■ Problem ■
Please repeat the entries word for word and keep the images out.

■ Extracted entries ■
Segment Open

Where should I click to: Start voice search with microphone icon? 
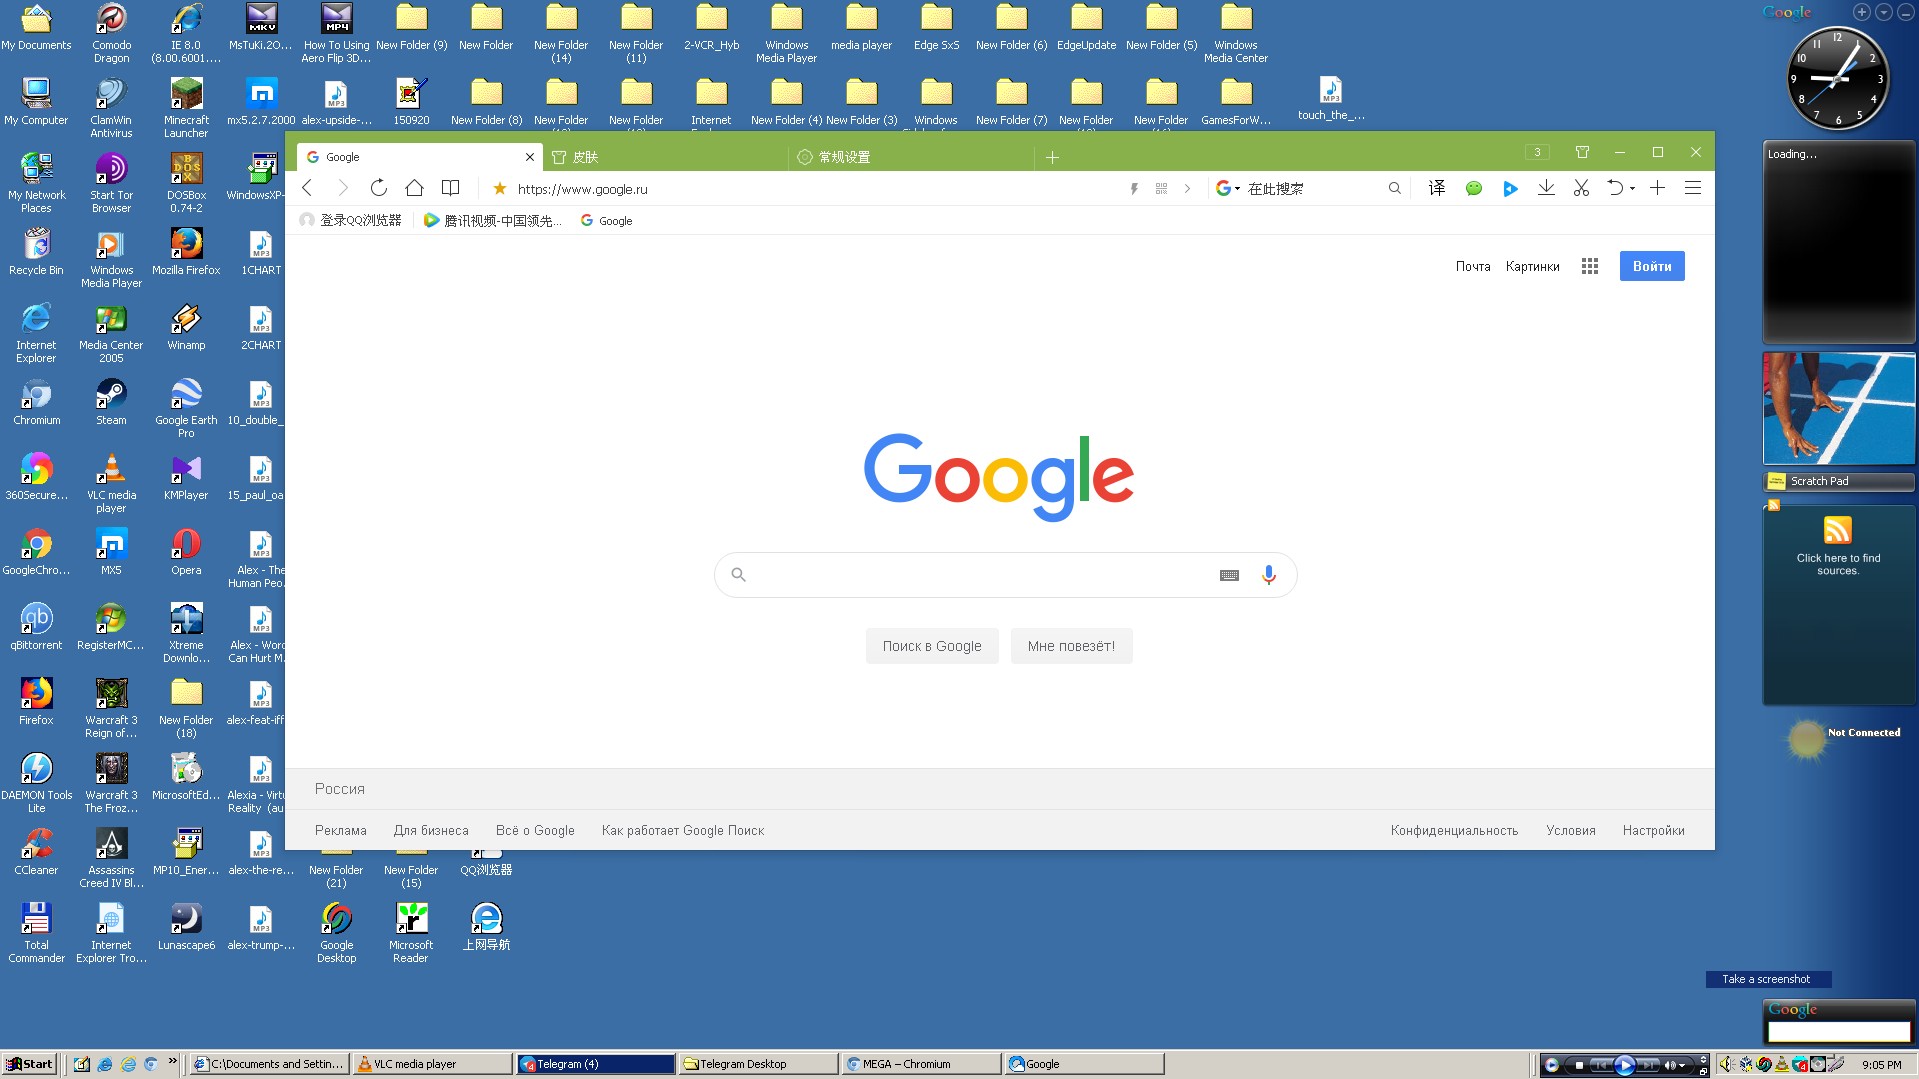point(1268,575)
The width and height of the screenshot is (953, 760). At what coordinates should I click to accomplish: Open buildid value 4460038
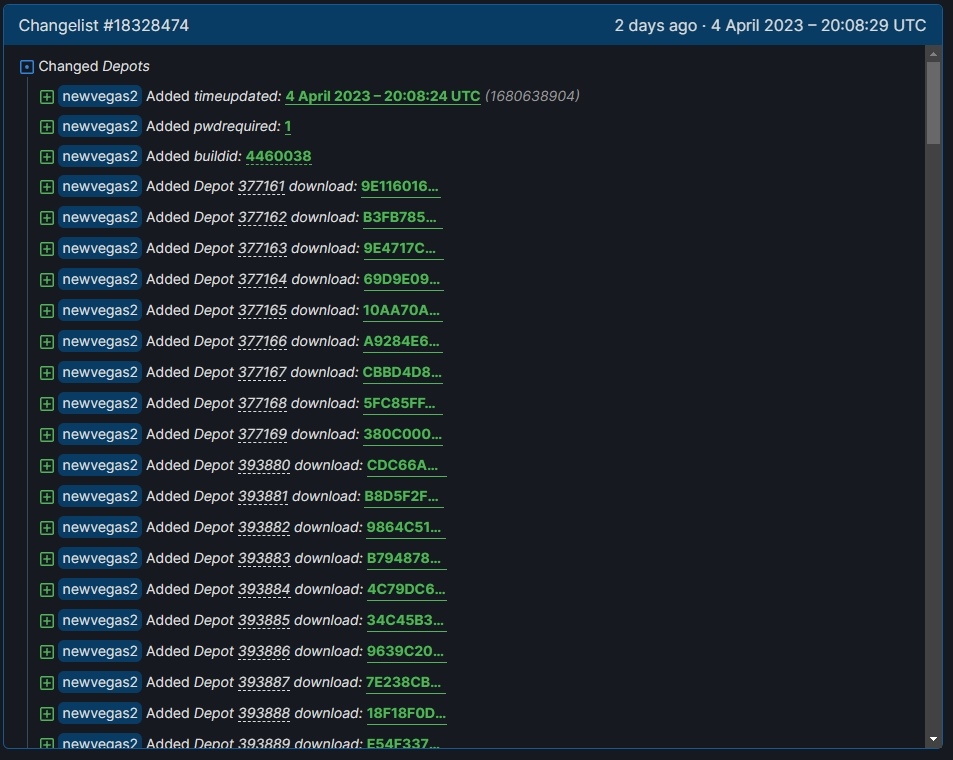click(x=278, y=157)
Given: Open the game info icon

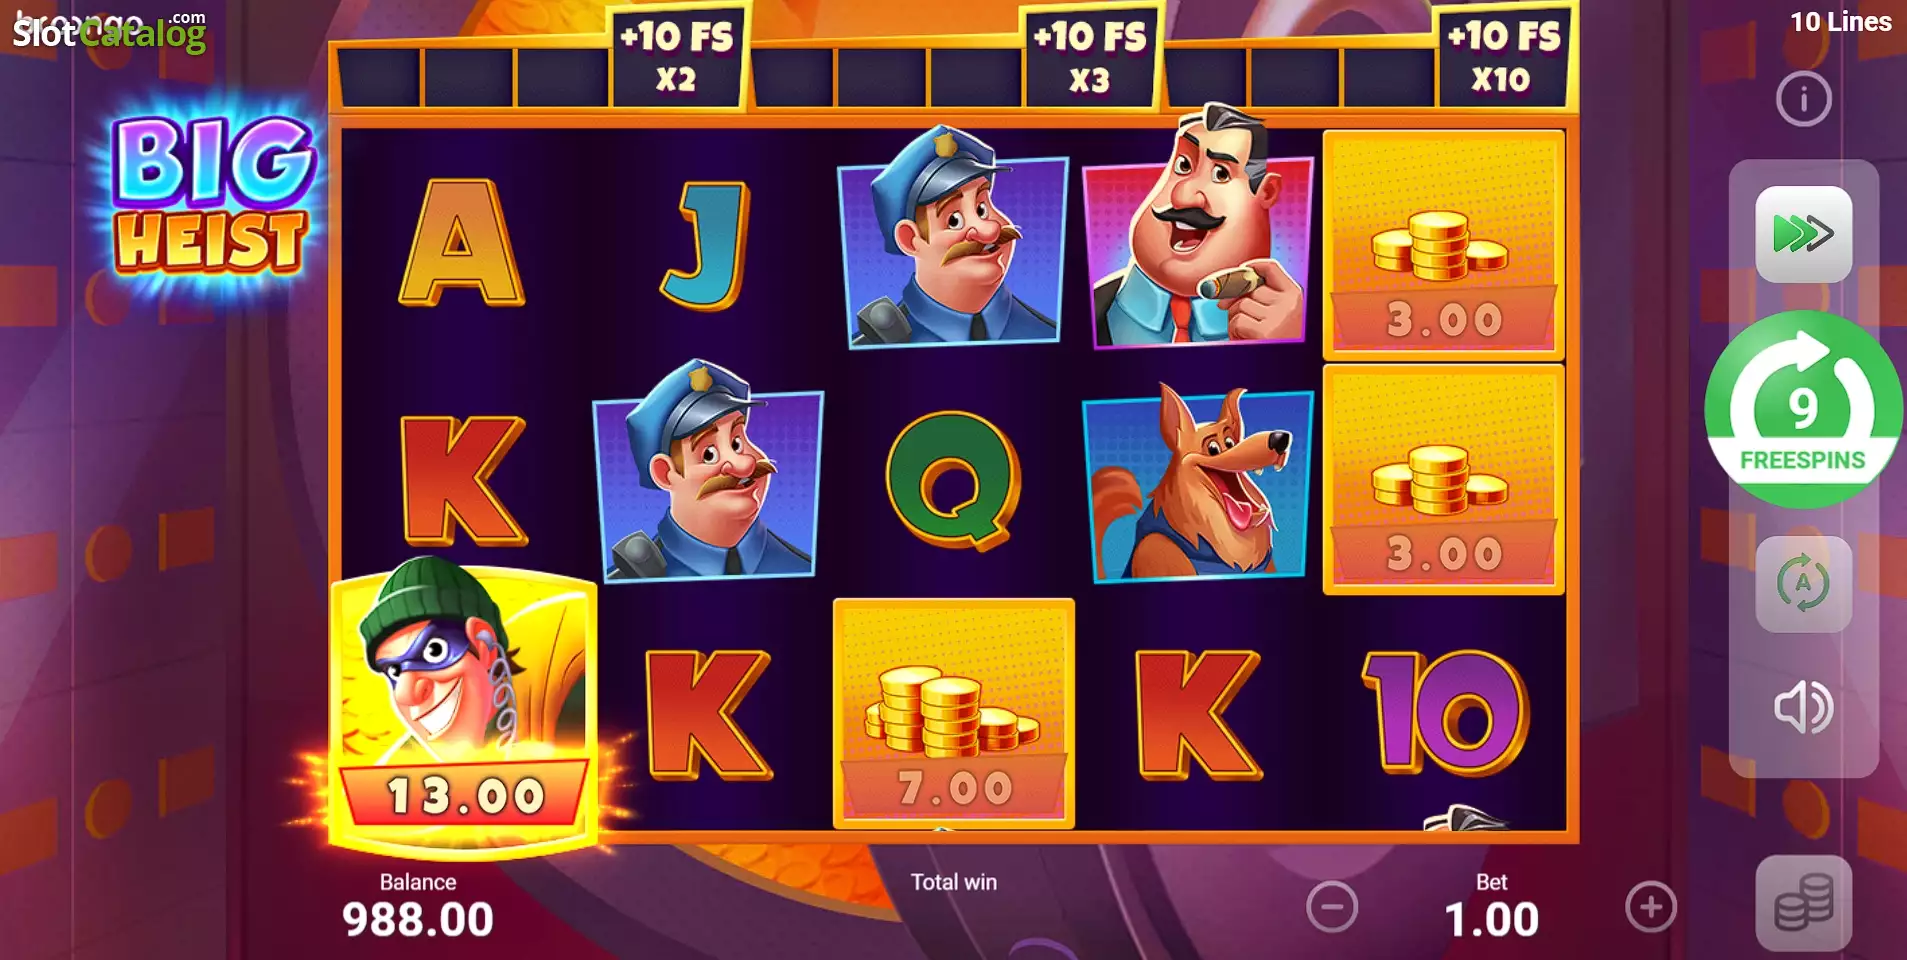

Segment Closed

■ Task answer ■
Where should I click to: Start voice search with microphone icon? 
point(1268,575)
The width and height of the screenshot is (953, 760). At what coordinates should I click to accomplish: Open buildid value 4460038
click(x=278, y=157)
Given: Open the game info icon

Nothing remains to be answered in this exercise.